Written exercise: Reproduce only the lines of the entries starting with the line that contains "Enter digit 7 PQRS" and going on through the line that contains "pyautogui.click(x=167, y=921)", substituting "number" for "digit" and leaving all else unchanged.

Source data:
______________________________
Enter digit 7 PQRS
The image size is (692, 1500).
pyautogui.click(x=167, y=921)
______________________________
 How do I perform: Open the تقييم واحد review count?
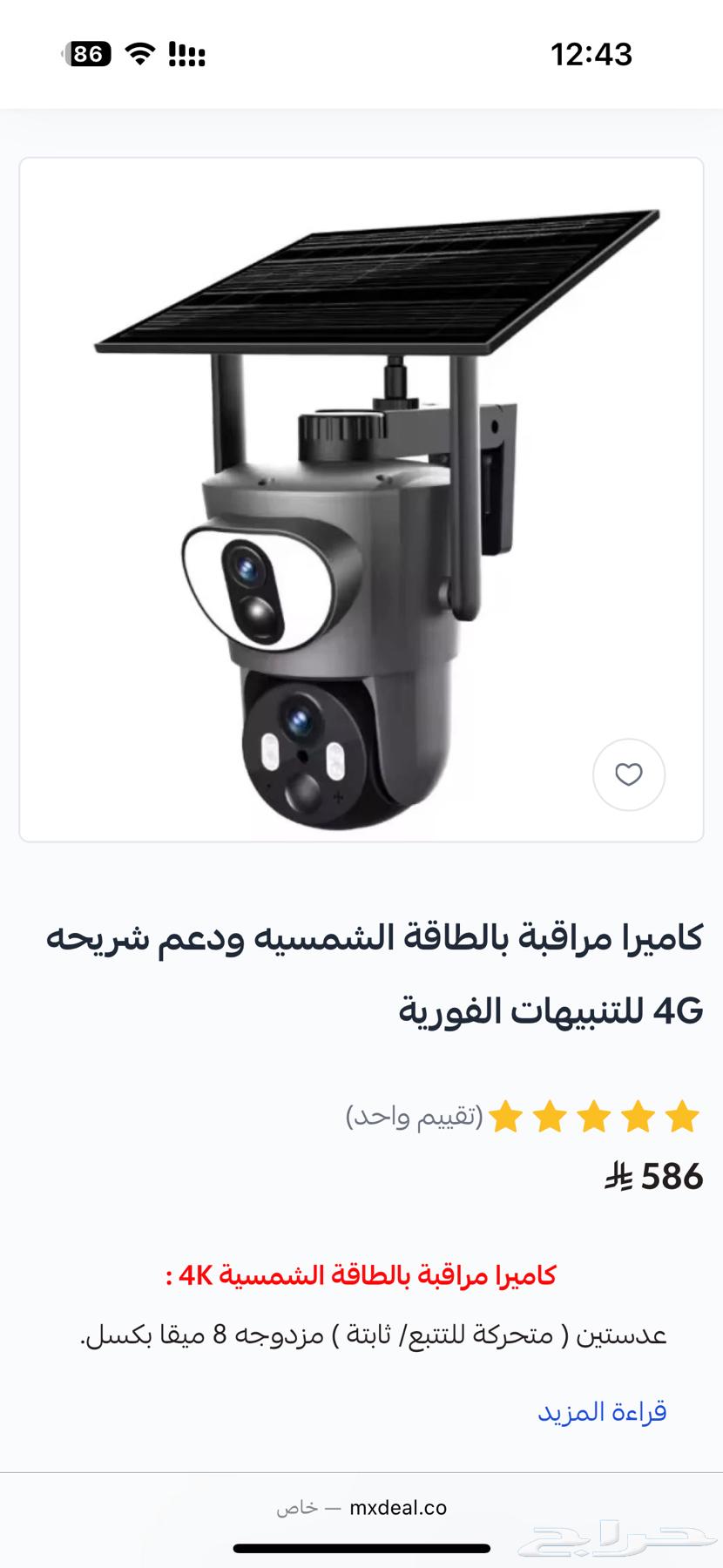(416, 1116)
______________________________
Reply to the task:
Enter number 7 PQRS
The image size is (692, 1500).
pyautogui.click(x=167, y=921)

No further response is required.